All of these – not to mention the individual power players within them – are on their own unable to bring about the world as they wish. They therefore have to make compromises where they give and take.

The bargaining power of the parties may vary; for example, the actors of credit power have gained in bargaining power since 1980 because there has been a recession; most have had less of their own money, and companies, the state and households have been forced to borrow. Correspondingly, people power actors have lost because its core has been trade unions which have seen their power diminish as industries have closed and unemployment has grown.

Of course, all categories of power are mutually fragmented and may have different agendas. Now in covid times, the medical industry has obviously had completely different interests than the travel and entertainment industries. But everyone still has to participate in the negotiation and compromise game, they can't do anything else.

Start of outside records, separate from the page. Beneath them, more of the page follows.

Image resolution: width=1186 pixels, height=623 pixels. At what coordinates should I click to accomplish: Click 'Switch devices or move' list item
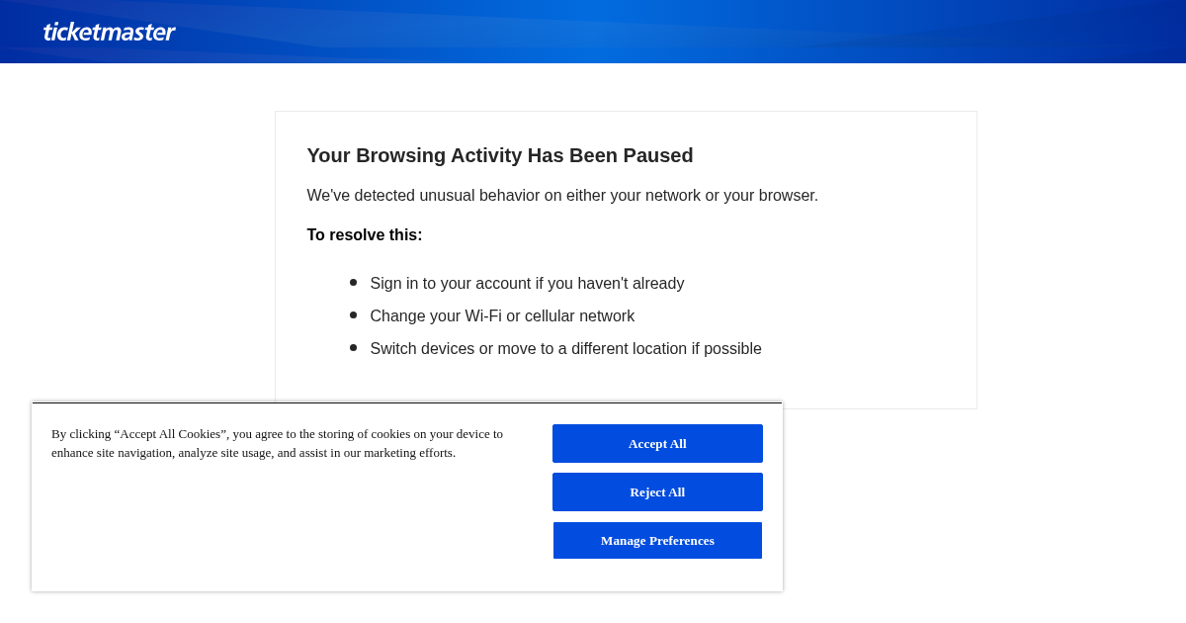[x=565, y=349]
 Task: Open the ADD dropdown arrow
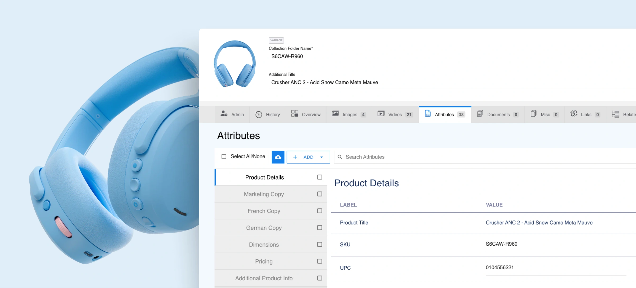[322, 157]
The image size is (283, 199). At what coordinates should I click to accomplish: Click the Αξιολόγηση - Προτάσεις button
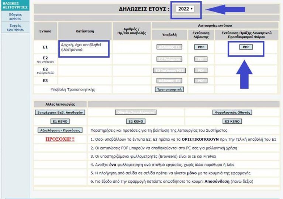coord(60,130)
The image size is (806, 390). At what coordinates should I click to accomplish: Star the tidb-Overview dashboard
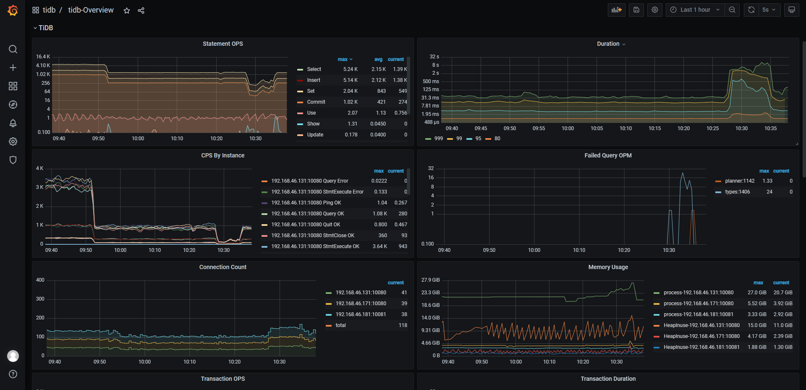tap(127, 10)
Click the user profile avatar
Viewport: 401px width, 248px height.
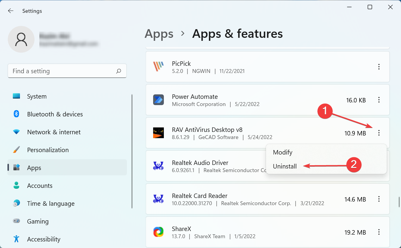click(x=21, y=39)
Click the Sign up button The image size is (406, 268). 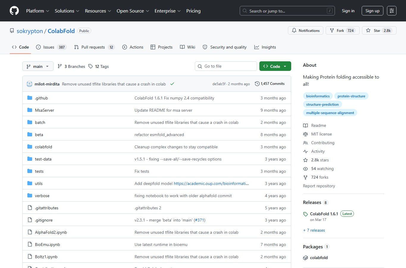coord(372,11)
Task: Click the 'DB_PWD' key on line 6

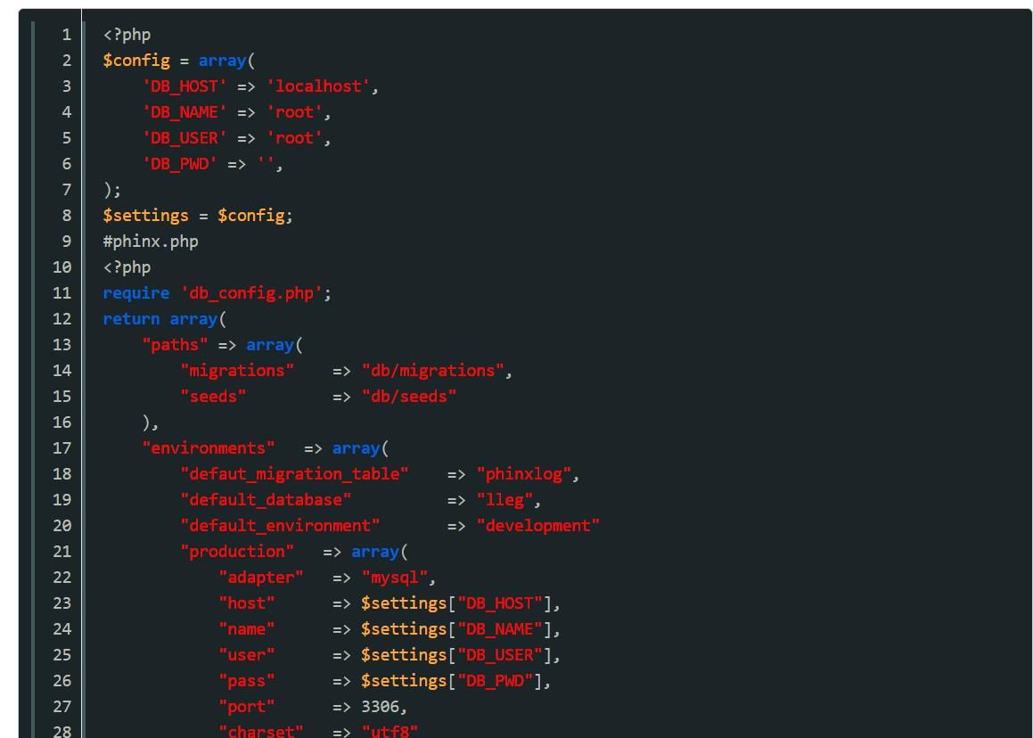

The end result is usually something that no one really wants, but which the best mobilized negotiators can still live with. During the period 1945-75, it was the dismantling of the colonial powers and the Keynesian welfare state that was the compromise solution; not perfect for anyone, but still reflected that the independence movements and trade unions were strong and needed to be reckoned with. Today, it is the rentierization of the economy that is the compromise solution; probably few are satisfied with it, but the credit power is, as I said, strong.

Compromises also have a tendency to linger many years past the best-before date. This because institutions and bureaucracies are created around them, to uphold them and punish those who violate them. To get rid of old useless compromises may require years of new negotiations between the centers of power above.

Strange's view of the economy is valuable, not least as a corrective to all the conspiracy theories that abound. There is no one in charge, or rather there are an insane number of people who are in charge in different directions and the end result is a resultant vector of everyone's wishes, in relation to how much power the negotiators can mobilize for their support.

This is, of course, much more encouraging than the hopeless defeatist mentality of the conspiracy theorists. Instead of a small coterie having total power over everything and everyone, we all have as much power as we can mobilize.

But we must do this before we become someone to be reckoned with.